We’ll solve for $⟨ \hat{H} ⟩$ similarly which will give us an expression involving an arbitary Z.

$⟨ \hat{H} ⟩ = 2 Z^{2} E_{1} + 2 (Z - 2) (\frac{e^{2}}{4 π ϵ_{0}}) ⟨ \frac{1}{r} ⟩ + ⟨ V_{e e} ⟩ .$

For hydrogenic wave functions with nuclear charge $Z$ , the expectation value $⟨ \frac{1}{r} ⟩ = \frac{Z}{a}$ ( $a$ being the Bohr radius). The expectation value $⟨ V_{e e} ⟩$ is the exact same as before, just with $Z$ instead of 2. Because the Bohr radius also scaled inversely with $Z$ , we also adjust $a \mapsto \frac{2}{Z} a$ .

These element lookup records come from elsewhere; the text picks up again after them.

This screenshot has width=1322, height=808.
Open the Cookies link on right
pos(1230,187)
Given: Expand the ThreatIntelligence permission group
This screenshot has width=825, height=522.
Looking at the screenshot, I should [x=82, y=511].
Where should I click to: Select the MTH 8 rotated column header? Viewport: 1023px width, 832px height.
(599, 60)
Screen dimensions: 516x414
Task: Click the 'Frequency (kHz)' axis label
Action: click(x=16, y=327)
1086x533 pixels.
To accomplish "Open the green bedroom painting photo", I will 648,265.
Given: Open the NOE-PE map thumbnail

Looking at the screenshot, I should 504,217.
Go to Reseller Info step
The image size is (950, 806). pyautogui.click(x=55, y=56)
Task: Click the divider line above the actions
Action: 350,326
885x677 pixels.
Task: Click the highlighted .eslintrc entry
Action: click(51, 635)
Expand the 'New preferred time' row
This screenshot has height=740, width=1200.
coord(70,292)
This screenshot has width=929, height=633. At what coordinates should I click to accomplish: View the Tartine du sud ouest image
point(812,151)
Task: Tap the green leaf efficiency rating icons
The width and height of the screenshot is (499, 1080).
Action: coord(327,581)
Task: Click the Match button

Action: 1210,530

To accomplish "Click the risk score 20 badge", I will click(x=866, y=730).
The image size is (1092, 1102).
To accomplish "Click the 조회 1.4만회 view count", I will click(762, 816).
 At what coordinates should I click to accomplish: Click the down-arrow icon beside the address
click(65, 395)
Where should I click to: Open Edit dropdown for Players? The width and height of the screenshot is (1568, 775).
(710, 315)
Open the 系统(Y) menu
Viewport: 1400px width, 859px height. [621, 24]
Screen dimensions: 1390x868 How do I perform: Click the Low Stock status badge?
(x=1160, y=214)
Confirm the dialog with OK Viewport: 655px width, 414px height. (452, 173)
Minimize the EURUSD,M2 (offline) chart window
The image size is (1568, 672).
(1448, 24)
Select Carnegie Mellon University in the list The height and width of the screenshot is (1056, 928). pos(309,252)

$⟨ V_{e e} ⟩ = \frac{5 Z}{8 a} (\frac{e^{2}}{4 π ϵ_{0}}) = - \frac{5 Z}{4} E_{1} .$

Hence,

$⟨ \hat{H} ⟩ = [2 Z^{2} - 4 Z (Z - 2) - \frac{5}{4} Z] E_{1} = [- 2 Z^{2} + \frac{27}{4} Z] E_{1} .$

We’re getting close now. Because $E_{gs} \leq ⟨ \hat{H} ⟩$ , that is, the value above exceeds $E_{gs}$ for any value of $Z$ , the closest value to $E_{gs}$ occurs when $⟨ \hat{H} ⟩$ is minimized.

$\frac{d}{d Z} ⟨ \hat{H} ⟩ = [- 4 Z + \frac{27}{4}] E_{1} = 0.$

It directly follows that

$Z = \frac{27}{16} = 1.6875 .$

So the electrons in Helium shield the nucleus by roughly 16%. Plugging this value of $Z$ back into $⟨ \hat{H} ⟩$ ,

$⟨ \hat{H} ⟩ = \frac{1}{2} {(\frac{3}{2})}^{6} E_{1} = - 77.5 eV .$

This is within 2% of Helium’s actual ground state.

While this was a bit of math, it does showcase the power of the Variational Principle and how easy it is to use, albeit the complicated integrals. This procedure is the basis for quantum algorithms like VQE, which quantum chemists use to approximate the ground state energies for any system. VQE generates its ansatzs using parameterized quantum circuits. In this way, the Variational Principle turns into a machine learning problem. By continuously adjusting the parameters of the quantum circuit using gradient descent on the system’s Hilbert space, more accurate ansatzs are formed, which yield better ground state energy approximations.